Beyond these therapeutic areas, Biogen has several R&D collaborations underway in neurological diseases. Eisai and Biogen entered an Alzheimer’s drug development pact for two of Eisai’s Phase II candidates, E2609 and BAN2401, and two of Biogen’s AD candidates, an anti-amyloid beta (A) antibody BIIB037 and an anti-tau monoclonal antibody. Eisai’s candidates have shown potential to reduce A plaques that form in the brain and to stop the formation of new ones. Should they gain approval in the U.S. and the EU, both companies will promote the products.
Technology Platforms
Biogen also entered into a couple of technology platform pacts with Isis and Sangamo BioSciences, each with potential R&D spend of $320 million. The Isis alliance aims to advance therapies for neurological diseases using Isis’ antisense technology, and the Sangamo alliance, to develop treatments targeting sickle cell disease (SCD) and beta-thalassemia using Sangamo’s zinc finger nuclease (ZFN) genome-editing technology platform. Under each, Biogen will be responsible development and commercialization of any resulting products.

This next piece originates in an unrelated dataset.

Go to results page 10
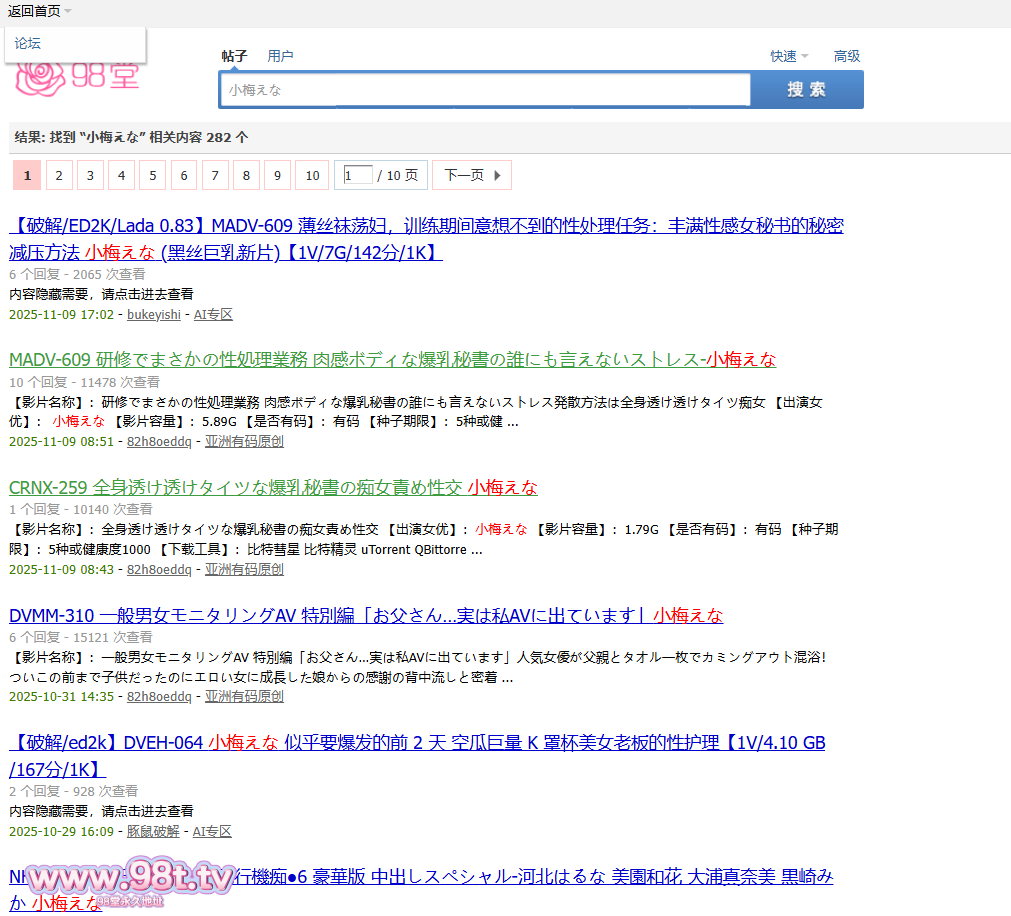(x=312, y=176)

Also, as part of its corporate objective to leverage its manufacturing expertise for biosimilar therapies, Biogen, through its joint venture with Samsung Bioepis, took the deal to the next level, exercising its right to commercialize anti-TNF biosimilar product candidates in Europe, which includes widely used therapies to treat rheumatoid arthritis and Crohn’s disease (most likely Johnson & Johnson’s Remicade and Amgen’s Enbrel). Europe is seen as one of the most accessible markets for biosimilars since their regulatory pathway has been in place since 2005.
Coming off a great year, 2014 promises to bring even greater financial success for the burgeoning biopharma, barring any deleterious side effects for new products. It’s what’s in the pipeline that draws future concern. Alzheimer’s drug development has proven elusive so far, meeting many failures along the way. Let’s hope one of the four candidates that are now in development with Eisai, succeeds for the sake of many.